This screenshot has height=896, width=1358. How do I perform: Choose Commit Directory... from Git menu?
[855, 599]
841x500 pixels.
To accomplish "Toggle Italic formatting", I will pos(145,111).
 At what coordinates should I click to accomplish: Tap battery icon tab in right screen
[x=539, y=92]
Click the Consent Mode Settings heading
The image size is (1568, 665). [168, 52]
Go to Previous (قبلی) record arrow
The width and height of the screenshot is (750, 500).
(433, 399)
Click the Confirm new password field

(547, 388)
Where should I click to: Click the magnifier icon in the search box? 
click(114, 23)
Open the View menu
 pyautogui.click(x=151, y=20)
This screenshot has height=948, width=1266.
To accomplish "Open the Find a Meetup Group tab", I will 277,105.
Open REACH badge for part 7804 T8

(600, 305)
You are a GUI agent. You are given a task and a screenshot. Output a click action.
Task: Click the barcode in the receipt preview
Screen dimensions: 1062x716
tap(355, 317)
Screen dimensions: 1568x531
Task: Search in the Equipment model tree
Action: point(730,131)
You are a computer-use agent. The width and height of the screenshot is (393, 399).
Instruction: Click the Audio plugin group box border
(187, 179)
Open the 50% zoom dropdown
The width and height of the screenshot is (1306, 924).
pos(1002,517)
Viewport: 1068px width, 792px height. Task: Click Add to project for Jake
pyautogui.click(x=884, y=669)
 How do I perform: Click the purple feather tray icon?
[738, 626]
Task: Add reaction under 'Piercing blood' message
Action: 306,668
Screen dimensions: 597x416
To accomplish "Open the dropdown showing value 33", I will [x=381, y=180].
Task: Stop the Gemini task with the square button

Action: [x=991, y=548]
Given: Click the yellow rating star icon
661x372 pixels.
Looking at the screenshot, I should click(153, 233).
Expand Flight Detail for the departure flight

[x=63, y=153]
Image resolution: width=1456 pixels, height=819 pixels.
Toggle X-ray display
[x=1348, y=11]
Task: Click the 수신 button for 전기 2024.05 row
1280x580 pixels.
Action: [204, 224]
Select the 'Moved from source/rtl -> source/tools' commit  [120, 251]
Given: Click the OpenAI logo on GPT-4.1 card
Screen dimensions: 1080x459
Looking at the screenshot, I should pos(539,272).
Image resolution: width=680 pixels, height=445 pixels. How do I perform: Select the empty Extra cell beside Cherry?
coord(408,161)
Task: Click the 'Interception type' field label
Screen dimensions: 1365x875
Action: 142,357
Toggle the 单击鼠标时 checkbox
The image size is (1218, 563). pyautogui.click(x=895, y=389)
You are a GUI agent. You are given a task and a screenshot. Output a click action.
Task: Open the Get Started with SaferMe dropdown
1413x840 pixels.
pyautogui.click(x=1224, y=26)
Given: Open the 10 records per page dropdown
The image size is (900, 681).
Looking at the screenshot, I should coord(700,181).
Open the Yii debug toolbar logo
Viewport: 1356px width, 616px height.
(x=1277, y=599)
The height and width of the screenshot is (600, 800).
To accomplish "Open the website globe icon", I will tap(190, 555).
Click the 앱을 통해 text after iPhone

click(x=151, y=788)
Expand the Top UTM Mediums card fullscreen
####################
How many lines of the listing contain "will"? Say only that number.

4